Try it: Copy out the data from the line containing "Task: Click the Serra" to its last line, exactly. No pictures.

Collected data
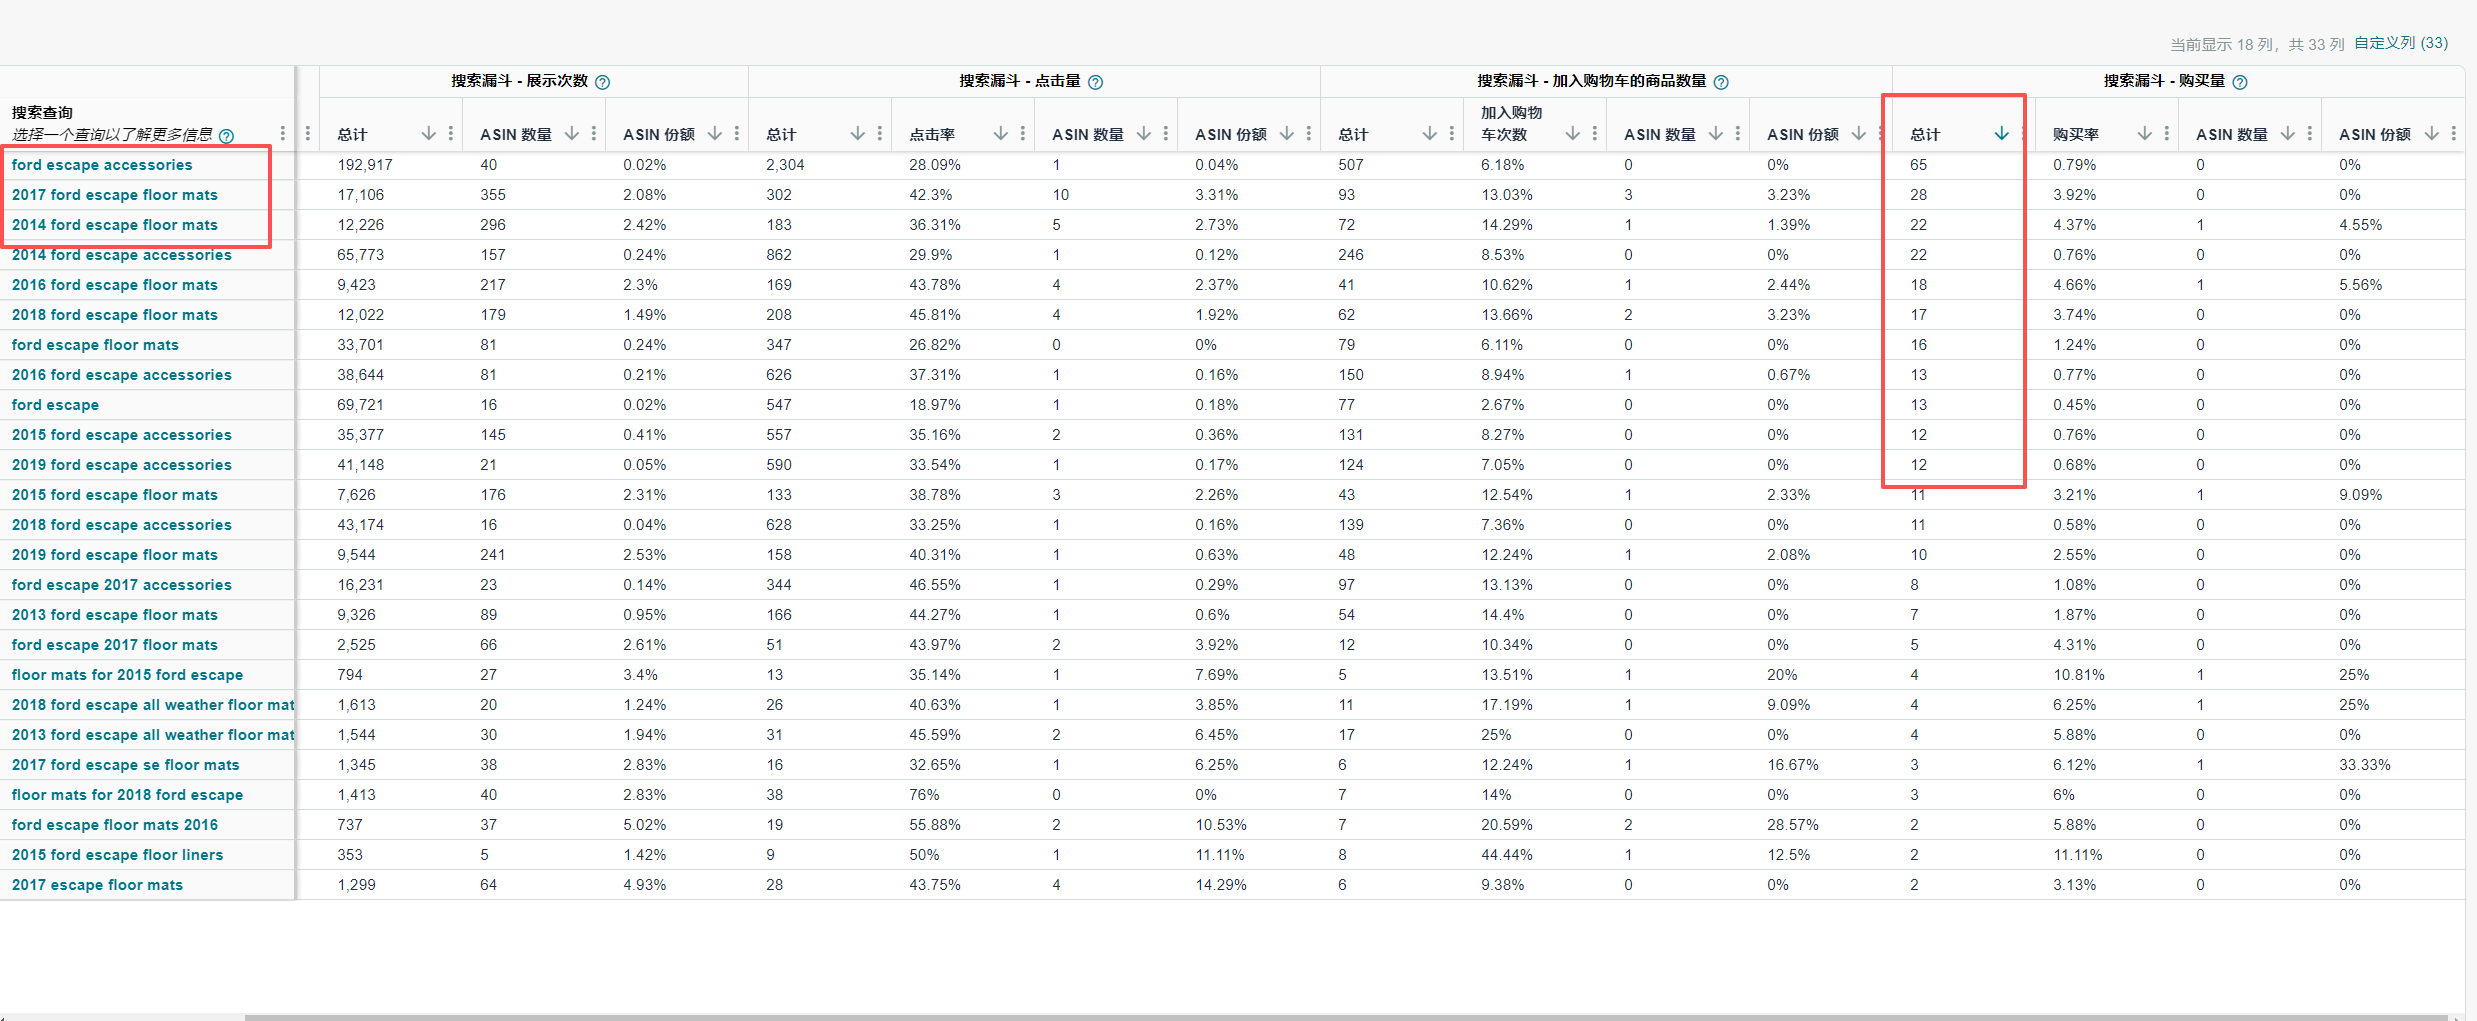Open 自定义列 (33) column settings
Screen dimensions: 2477x1021
tap(2400, 43)
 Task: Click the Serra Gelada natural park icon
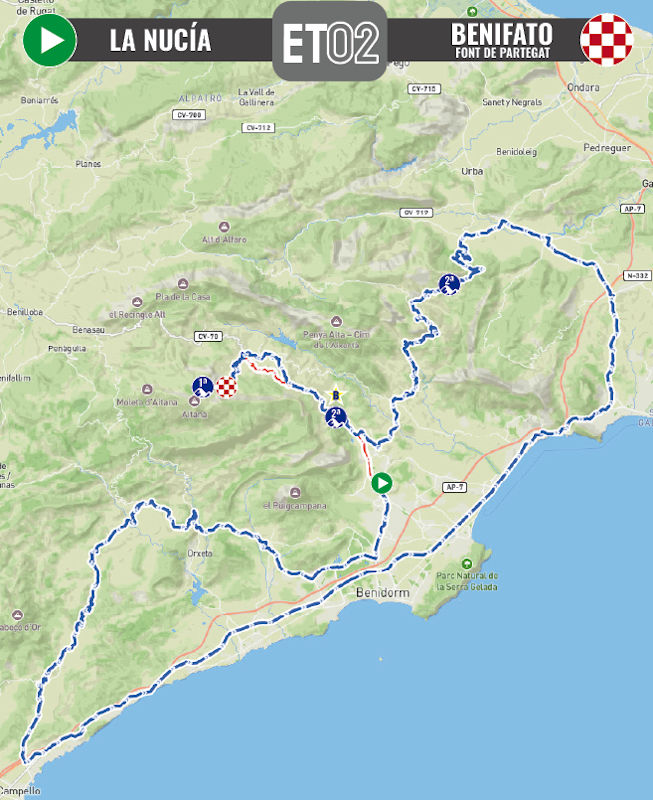467,563
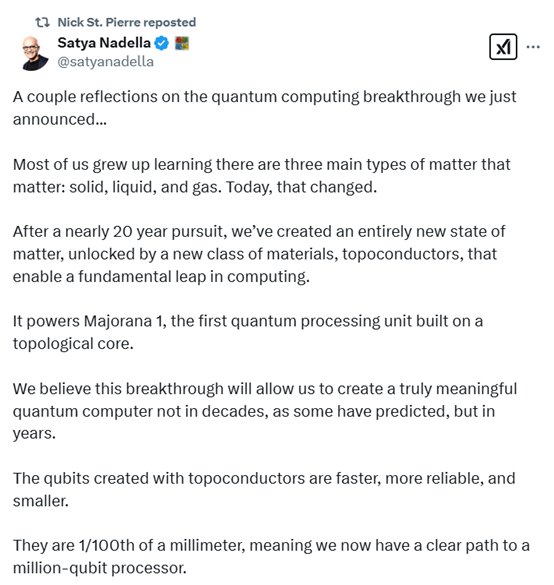
Task: Click the paragraph starting "Most of us grew up"
Action: click(x=262, y=176)
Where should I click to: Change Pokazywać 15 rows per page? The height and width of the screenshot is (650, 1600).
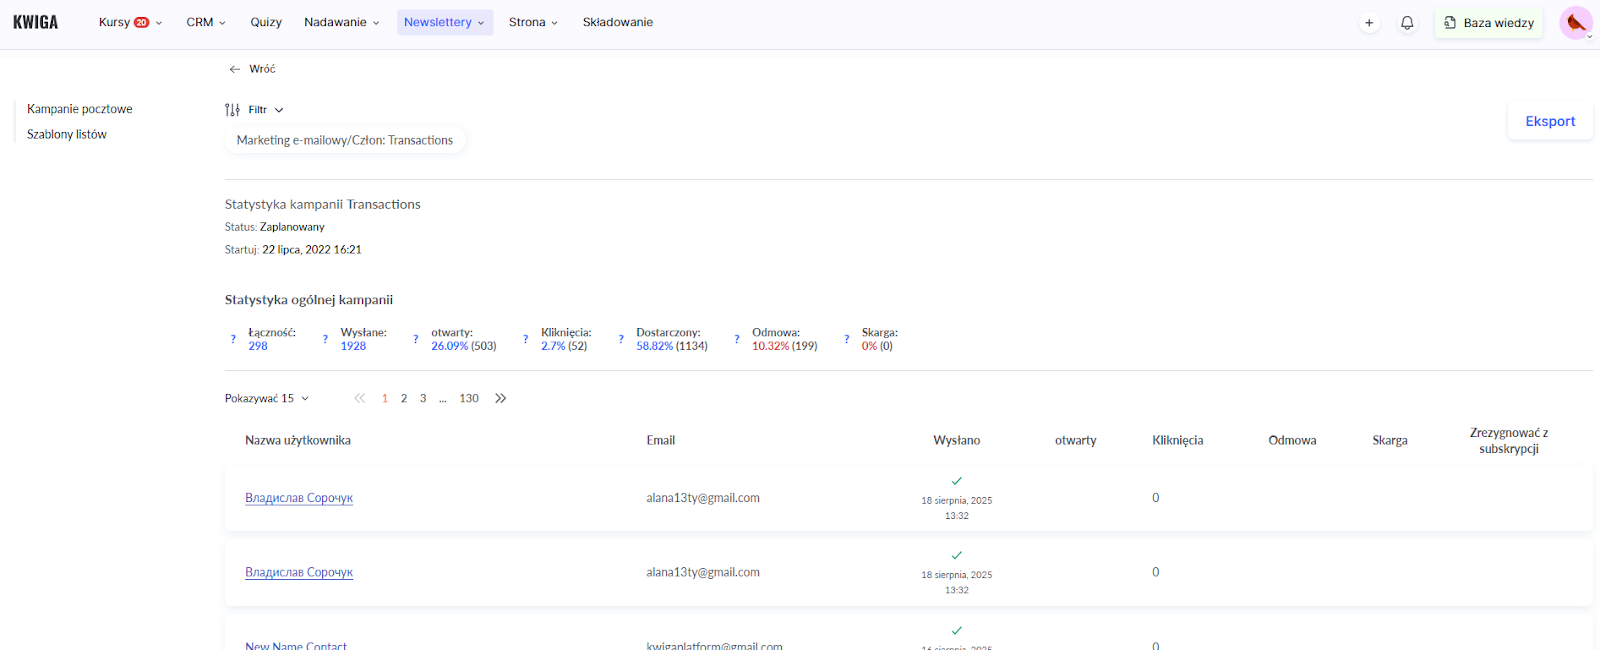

Reply:
 Task: Click the Serra Gelada natural park icon
467,563
Task: Click the paragraph starting "Most of us grew up"
Action: click(x=262, y=176)
Where should I click to: Change Pokazywać 15 rows per page? The height and width of the screenshot is (650, 1600).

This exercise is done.